On November 8, 2011 Christopher Edgar forced his way into a woman’s apartment. He put her in a chokehold. He ordered her not to scream. Once he had forced his way in, he locked the door and released the complainant. He started ranting about a police chase and drugs. Edgar was red and sweaty; possibly high - he paced angrily and erratically between the complainant and her front door while making telephone calls. The complainant was terrified. She asked if she could smoke cigarettes and drink tea on the balcony. Edgar allowed it. The balcony was the only place, aside from her front door, where the complainant could possibly go.
When first on the balcony, Edgar told the complainant that before he left, they had to have an agreement – but first, he needed her to come inside and watch him masturbate. The complainant complied. She sat on the couch near Edgar while he masturbated by putting his hands down his pants. He did not expose his penis or touch the complainant. After a few minutes, Edgar asked the complainant when her husband was going to be home. She told him soon.
By this point, Edgar had been in the complainant’s apartment for about an hour. The complainant’s terror had mounted. In fear of being raped or killed, she ran out on the balcony, and dove over the railing. She fell 12 feet to the ground, and broke both of her ankles. She screamed for help and tried to run away [@ paras 5-6].
Edgar was found guilty after trial of sexual assault. On appeal, he argued that because there was no overt interference with the complainant’s sexual or bodily integrity, the trial judge erred in convicting him.
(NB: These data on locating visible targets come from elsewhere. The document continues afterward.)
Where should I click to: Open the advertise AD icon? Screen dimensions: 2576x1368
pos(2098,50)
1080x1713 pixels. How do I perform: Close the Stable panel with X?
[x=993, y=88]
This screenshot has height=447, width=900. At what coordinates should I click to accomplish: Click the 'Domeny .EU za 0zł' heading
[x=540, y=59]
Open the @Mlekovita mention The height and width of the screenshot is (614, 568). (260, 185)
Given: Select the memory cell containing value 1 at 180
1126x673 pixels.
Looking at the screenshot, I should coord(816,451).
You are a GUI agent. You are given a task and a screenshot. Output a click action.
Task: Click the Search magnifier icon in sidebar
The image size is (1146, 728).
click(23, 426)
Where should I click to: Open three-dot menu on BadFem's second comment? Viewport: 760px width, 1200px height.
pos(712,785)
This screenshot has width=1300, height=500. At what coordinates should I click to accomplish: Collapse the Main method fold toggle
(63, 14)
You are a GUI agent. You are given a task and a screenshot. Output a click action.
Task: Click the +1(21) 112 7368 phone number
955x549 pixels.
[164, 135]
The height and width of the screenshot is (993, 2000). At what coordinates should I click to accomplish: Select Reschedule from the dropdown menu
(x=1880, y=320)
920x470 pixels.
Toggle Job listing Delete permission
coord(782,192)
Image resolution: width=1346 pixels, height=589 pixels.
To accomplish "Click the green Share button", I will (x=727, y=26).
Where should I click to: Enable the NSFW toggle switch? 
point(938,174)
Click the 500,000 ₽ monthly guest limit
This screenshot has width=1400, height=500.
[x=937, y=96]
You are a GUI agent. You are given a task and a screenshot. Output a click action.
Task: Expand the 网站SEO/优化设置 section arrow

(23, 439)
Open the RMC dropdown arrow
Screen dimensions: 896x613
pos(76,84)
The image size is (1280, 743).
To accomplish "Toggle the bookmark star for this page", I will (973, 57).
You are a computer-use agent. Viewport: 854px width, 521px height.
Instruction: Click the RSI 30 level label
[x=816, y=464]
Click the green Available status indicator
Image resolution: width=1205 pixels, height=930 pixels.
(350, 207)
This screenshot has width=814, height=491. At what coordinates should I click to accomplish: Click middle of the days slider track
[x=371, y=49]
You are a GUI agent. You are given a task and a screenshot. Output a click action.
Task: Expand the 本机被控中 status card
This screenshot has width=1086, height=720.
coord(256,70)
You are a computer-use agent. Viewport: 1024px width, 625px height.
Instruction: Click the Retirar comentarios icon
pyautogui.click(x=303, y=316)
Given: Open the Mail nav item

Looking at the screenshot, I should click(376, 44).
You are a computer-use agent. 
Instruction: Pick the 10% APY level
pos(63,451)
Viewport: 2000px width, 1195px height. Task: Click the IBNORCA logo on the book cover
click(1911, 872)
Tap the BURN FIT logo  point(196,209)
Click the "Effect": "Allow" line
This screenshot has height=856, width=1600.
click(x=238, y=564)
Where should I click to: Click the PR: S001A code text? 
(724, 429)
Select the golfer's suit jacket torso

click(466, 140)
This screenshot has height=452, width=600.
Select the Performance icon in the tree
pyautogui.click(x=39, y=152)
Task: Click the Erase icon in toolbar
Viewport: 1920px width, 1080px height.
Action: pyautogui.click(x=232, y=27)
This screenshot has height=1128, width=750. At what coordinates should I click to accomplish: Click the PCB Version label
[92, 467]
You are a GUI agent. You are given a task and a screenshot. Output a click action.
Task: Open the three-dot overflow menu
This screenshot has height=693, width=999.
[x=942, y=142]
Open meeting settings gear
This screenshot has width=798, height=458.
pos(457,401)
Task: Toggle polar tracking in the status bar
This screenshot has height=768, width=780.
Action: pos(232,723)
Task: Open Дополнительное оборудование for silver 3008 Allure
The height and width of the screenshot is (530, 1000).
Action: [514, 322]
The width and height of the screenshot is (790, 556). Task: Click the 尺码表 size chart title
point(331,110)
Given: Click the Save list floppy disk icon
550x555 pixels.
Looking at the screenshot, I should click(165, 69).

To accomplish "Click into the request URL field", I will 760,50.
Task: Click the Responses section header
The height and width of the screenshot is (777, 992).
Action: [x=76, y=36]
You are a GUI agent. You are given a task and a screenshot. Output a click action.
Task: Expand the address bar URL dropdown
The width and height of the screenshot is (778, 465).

The Court of Appeal did not agree: 2016 ONCA 120. To commit a sexual assault, it was not necessary for Edgar to have touched or even verbally threatened the complainant. A person’s act or gesture, without words, force or any physical contact, can constitute a threat to apply force of a sexual nature, if it intentionally creates in another person an apprehension of imminent harm or offensive contact that affronts the person’s sexual integrity. Coupled with a present ability to carry out the threat, this conduct can amount to a sexual assault [see R v Cadden (1989) 48 CCC (3d) 122 (BCCA) and R v Johnson, 2006 CanLII 37519 SCJ)].
The Court of Appeal rejected giving Cadden and Johnson a narrow interpretation that required overt acts combined with verbal demands made of the victims. Rather, the Court found that Edgar’s act of masturbation was elevated from an indecent act to a sexual assault because of the surrounding circumstances of sexualized violence, control, and confinement that he created, and to which he deliberately subjected the complainant. The Court of Appeal held that it was those same types of circumstances that informed the decisions in both Cadden and Johnson [@ paras 12-15].
Further, the Court went on to emphasize, as was done in Cadden, that sexual assault is “an act of power, aggression and control, and that a threat to invade the bodily or sexual integrity of another person or to otherwise apply force is itself a hostile act” [@ para 16]. In this case, Edgar had intentionally terrorized the complainant for a prolonged period, in violent and sexualized circumstances, causing her to reasonably believe that he had the present ability to rape or kill her [@ para 16].
The Appeal was dismissed. Viewed in the context of the entire circumstances, Edgar’s acts indeed constituted a sexual assault [@ para 17].
Comment
Sexual assault prosecutions are difficult prosecutions for complex reasons. It is an area of criminal law that faces a myriad of legal nuances and engrained biases that are absent from other types of criminalized conduct. The Court of Appeal’s comments in Edgar highlights that the focus in sexual assault cases is largely centred on the integrity and subjective experiences of the complainant, and in this case, the surrounding circumstances which inform those experiences. The sexual integrity of the complainant is a paramount consideration, and the intent is only general. The Court’s reasons in Edgar are very clearly aligned, and properly so, with the Supreme Court’s decision R v Chase [1987] 2 SCR 293.